Подобных циников-«долампочников» в те годы достаточно много развелось в советском обществе, и они вызывали интерес у творческой интеллигенции. Например, в 1975 году лидером советского кинопроката стала комедия Г. Данелия «Афоня», где речь шла о таком же «долампочнике» – сантехнике Афоне Борщеве в исполнении Леонида Куравлева.
Что касается роли Зилова, то ее исполнил сам Олег Ефремов. При этом, как пишет все тот же А. Смелянский:
«Ефремов играл Зилова в том духе, в каком он трактовал вместе со Смоктуновским чеховского Иванова. Современную советскую пьесу он ощущал как парафраз русской классики. И там и тут речь шла о «герое нашего времени», через которого проглядывала общая духовная болезнь…
Ефремов рассчитывал, что фигура Зилова должна вызывать сочувствие (как вызывает сочувствие Иванов на фоне стерильно положительного доктора Львова). Приступы душевной муки, которыми драматург наградил своего героя Зилова, в спектакле Ефремова были еще и важным знаком одаренности зиловской натуры, того идеала, который тут был растоптан…»

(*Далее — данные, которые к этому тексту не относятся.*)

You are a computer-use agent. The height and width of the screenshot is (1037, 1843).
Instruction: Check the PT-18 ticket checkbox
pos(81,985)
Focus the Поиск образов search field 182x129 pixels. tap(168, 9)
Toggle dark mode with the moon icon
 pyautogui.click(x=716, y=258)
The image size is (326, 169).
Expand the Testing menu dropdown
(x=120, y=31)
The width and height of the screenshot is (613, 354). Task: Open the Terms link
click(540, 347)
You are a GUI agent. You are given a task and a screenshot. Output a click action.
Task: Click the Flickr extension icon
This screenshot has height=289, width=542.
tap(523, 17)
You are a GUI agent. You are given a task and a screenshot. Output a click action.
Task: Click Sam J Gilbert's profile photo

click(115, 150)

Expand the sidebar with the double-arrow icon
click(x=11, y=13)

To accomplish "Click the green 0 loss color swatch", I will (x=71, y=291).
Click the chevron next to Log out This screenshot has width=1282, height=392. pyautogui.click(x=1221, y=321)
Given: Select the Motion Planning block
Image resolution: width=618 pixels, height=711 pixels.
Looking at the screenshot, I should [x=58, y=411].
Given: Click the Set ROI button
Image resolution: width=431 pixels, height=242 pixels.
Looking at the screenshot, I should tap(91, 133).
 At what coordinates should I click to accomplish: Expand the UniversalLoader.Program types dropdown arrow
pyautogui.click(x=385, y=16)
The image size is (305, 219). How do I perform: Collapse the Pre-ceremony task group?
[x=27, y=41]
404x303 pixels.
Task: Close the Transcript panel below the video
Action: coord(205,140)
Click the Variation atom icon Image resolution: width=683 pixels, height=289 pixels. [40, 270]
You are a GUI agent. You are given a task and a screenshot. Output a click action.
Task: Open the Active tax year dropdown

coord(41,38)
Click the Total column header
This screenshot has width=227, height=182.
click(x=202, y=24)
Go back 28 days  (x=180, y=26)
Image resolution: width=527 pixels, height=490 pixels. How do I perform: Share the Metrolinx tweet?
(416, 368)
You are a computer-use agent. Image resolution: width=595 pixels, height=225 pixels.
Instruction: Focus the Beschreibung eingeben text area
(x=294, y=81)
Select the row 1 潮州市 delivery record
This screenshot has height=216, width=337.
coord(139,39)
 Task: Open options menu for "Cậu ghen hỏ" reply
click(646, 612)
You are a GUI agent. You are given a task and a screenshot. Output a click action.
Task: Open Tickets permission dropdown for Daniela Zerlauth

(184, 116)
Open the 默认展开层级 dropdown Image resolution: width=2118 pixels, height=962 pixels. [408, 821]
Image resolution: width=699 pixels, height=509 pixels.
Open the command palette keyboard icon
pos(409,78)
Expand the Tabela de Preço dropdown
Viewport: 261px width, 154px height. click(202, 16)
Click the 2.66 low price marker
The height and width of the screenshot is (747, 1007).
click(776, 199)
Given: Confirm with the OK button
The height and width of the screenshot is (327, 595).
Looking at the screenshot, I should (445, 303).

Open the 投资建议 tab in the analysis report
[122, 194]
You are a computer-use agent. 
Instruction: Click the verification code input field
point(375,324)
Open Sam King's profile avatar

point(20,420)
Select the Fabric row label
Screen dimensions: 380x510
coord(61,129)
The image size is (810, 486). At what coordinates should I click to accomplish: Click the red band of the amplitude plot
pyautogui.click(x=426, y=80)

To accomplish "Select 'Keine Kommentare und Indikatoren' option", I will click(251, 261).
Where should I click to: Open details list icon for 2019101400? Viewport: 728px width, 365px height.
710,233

А вот как отзывается на эту роль П. Богданова:
«У Ефремова во МХАТе были и другие спектакли: «Иванов», «Утиная охота», «Чайка». В них прослеживалась линия внутренней ефремовской драмы. Руководитель МХАТа был фигурой несомненно драматической. Деятельный борец за «хороший» социализм на каком-то этапе своей судьбы ощутил крах своей борцовской идеи. Думается, что это было как раз в период окончания «оттепели». Возможно, это произошло не в один день, а растянулось на годы, но тем не менее…
Из записей репетиций спектакля «Иванов»: «Иванов ощутил бессмысленность всего»; «Жизнь подкосила Иванова прежде всего как человека общественного»; «Человек без идеи не может существовать, если он создан служению идее»; «Мы играем спектакль о людях, которые потеряли дух, веру. Они мучаются этим и стреляются».